• Short task:
Starting at the line that has "Copyright and Disclaimer (266, 1552)" and stopping after the line that has "Contact Us (305, 70)", rewrite those records with 121 added to each number in the coordinates. Keep any requests in that span and give only those lines.

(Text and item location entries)
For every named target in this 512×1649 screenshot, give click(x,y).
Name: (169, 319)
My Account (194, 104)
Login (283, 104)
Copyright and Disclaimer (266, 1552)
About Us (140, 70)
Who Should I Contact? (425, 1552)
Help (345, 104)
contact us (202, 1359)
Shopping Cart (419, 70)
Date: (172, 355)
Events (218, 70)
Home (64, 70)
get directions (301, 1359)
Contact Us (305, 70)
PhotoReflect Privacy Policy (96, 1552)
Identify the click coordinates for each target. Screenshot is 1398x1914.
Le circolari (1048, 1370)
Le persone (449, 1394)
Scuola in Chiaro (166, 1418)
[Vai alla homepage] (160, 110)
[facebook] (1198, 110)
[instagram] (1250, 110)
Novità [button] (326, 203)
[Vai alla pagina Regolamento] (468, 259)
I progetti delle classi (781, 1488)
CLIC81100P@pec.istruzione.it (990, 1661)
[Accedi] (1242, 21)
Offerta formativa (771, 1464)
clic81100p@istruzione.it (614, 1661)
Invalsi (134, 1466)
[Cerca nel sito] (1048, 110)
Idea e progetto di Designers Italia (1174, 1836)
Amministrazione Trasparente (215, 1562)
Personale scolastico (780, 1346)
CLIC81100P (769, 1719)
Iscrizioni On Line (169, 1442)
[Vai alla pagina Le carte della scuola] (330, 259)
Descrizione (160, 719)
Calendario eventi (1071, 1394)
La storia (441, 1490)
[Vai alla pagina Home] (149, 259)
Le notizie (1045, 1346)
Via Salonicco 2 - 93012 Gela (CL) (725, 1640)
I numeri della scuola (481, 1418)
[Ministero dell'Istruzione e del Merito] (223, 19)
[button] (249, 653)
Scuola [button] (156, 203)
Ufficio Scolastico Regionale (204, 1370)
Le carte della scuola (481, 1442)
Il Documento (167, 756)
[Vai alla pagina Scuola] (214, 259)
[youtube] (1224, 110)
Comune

• Task answer:
Copyright and Disclaimer (387, 1673)
About Us (261, 191)
Who Should I Contact? (546, 1673)
Help (466, 225)
contact us (323, 1480)
Shopping Cart (540, 191)
Date: (293, 476)
Events (339, 191)
Home (185, 191)
get directions (422, 1480)
Contact Us (426, 191)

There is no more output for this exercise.